*WHAT IS ASKED*: Revise the records below so that "palette" reads "panel" and every other word stays unchanged. Leave the pictures out of the revised version.

*EXCERPTED DATA*:
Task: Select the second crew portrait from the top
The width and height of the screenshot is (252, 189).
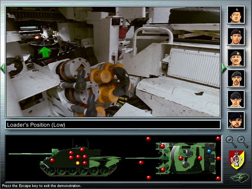Action: point(236,36)
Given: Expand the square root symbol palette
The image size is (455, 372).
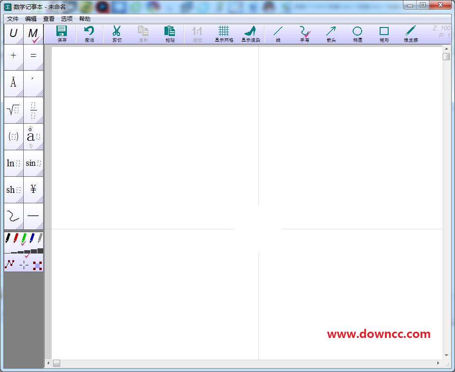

*RESPONSE BELOW*:
Task: Select the second crew portrait from the top
The width and height of the screenshot is (252, 189).
Action: point(236,36)
Given: Expand the square root symbol panel
The image size is (455, 372).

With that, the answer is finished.